Turkey Salad Plate

Serving Size: 1 each Makes: 10/25/50/100 Servings Cook Method: Mix & Chill


Nutritional Content

Allergens: Citrus; AllergenEggs; Turkey; Carrots; Celery; AllergenMilk; AllergenSulphites

Calories: 180 Kcal

Carbohydrates: 16 g

Protein: 18 g

Total Fat: 5 g

Calcium: 75 mg

Sodium: 460 mg


Ingredients

10 Servings

  • 1 lb 3 Oz Turkey, Pulled/Shredded

  • 1/2 Cup Egg Boiled Hard Whole

  • 1/2 Cup Mayonnaise, Bulk

  • 3/4 tsp Salt, Iodized

  • 1/8 tsp Pepper, Black Ground

  • 3/4 tsp Juice, Lemon Bulk

  • 1/4 Cup Pickle Relish, Sweet

  • 2 lb 4 Oz Carrot & Celery Sticks

  • 2.5 each Orange Fresh Whole

  • 8 Oz Lettuce, Green Leaf

25 Servings

  • 2 lb 14 Oz Turkey, Pulled/Shredded

  • 1 1/4 Cup Egg Boiled Hard Whole

  • 1 1/3 Cup Mayonnaise, Bulk

  • 2 tsp Salt, Iodized

  • 1/2 tsp Pepper, Black Ground

  • 2 tsp Juice, Lemon Bulk

  • 2/3 Cup Pickle Relish, Sweet

  • 5 lb 10 Oz Carrot & Celery Sticks

  • 6.25 each Orange Fresh Whole

  • 1 lb 4 Oz Lettuce, Green Leaf

50 Servings

  • 5 lb 12 Oz Turkey, Pulled/Shredded

  • 2 1/2 Cup Egg Boiled Hard Whole

  • 2 3/4 Cup Mayonnaise, Bulk

  • 1 Tbsp 1 tsp Salt, Iodized

  • 3/4 tsp Pepper, Black Ground

  • 1 Tbsp 1 tsp Juice, Lemon Bulk

  • 1 1/3 Cup Pickle Relish, Sweet

  • 11 lb 4 Oz Carrot & Celery Sticks

  • 12.5 each Orange Fresh Whole

  • 2 lb 8 Oz Lettuce, Green Leaf

100 Servings

  • 11 lb 9 Oz Turkey, Pulled/Shredded

  • 1 1/4 Qt Egg Boiled Hard Whole

  • 1 1/2 Qt Mayonnaise, Bulk

  • 2 Tbsp 2 tsp Salt, Iodized

  • 1 1/2 tsp Pepper, Black Ground

  • 2 Tbsp 2 tsp Juice, Lemon Bulk

  • 2 3/4 Cup Pickle Relish, Sweet

  • 22 lb 8 Oz Carrot & Celery Sticks

  • 25 each Orange Fresh Whole

  • 5 lb Lettuce, Green Leaf


Instructions

  1. WASH HANDS before beginning preparation & SANITIZE surfaces & equipment.

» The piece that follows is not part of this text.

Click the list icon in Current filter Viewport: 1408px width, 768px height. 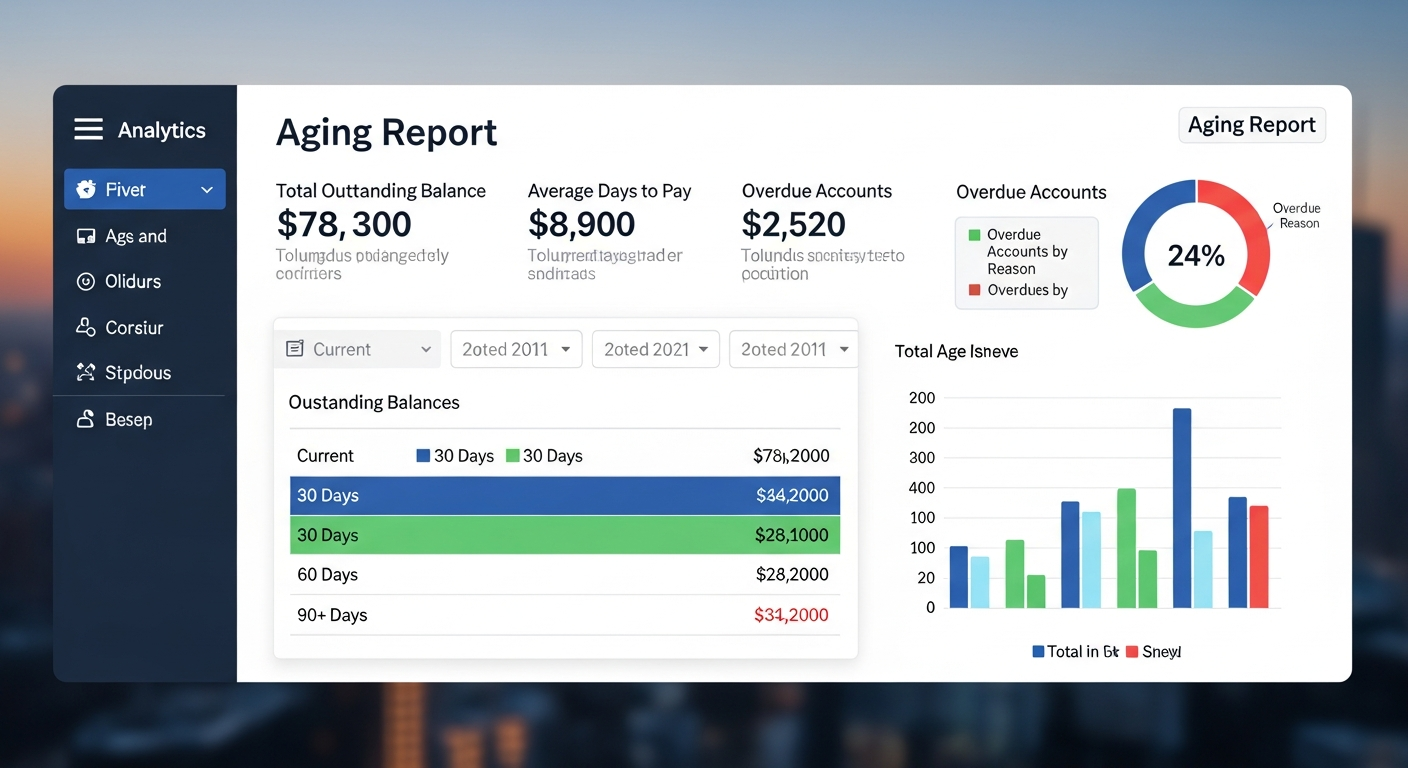point(294,349)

  2. Thaw Turkey at <40F. Dice Turkey in bite size pieces. Prepare Hard Boiled Eggs. *Refrigerate cooked Eggs at <40F for at least 2 hrs.

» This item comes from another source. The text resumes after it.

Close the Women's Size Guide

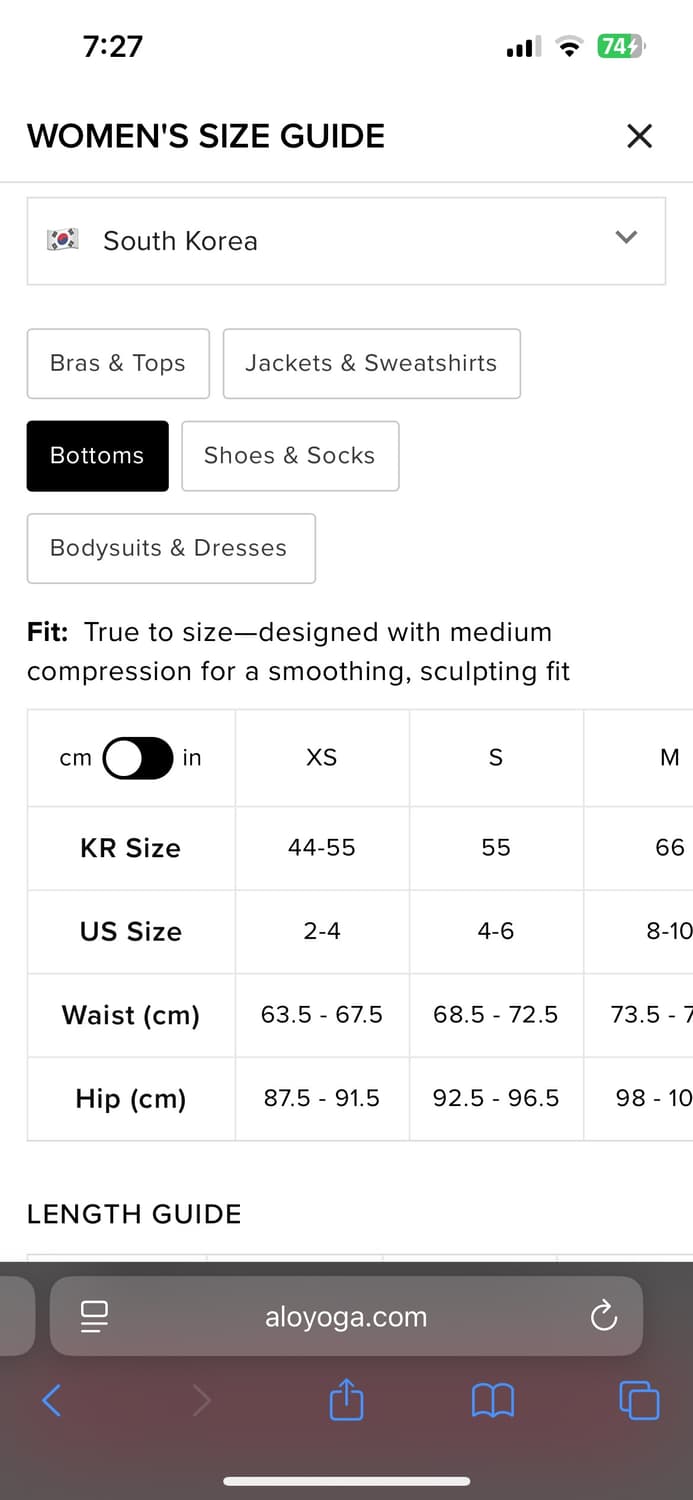coord(639,136)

  3. Chop Hardboiled Eggs. Combine Meat, Eggs, Salt, Pepper, Mayo, Juice, & Relish. Mix lightly. Chill at <40F for at least 2 hours before serving.

  4. Wash & drain Lettuce. Separate into Lettuce Leaves. Prepare Carrot & Celery Sticks. Wash Oranges. Slice each Orange into 12 wedges.

  5. Line each serving plate with a Lettuce Leaf. Place #10 scoop of Meat Salad onto Lettuce Leaf. Garnish each plate with approximately 3 oz of Carrot & Celery Sticks & 3 Orange Wedges. CCP - Maintain <40F.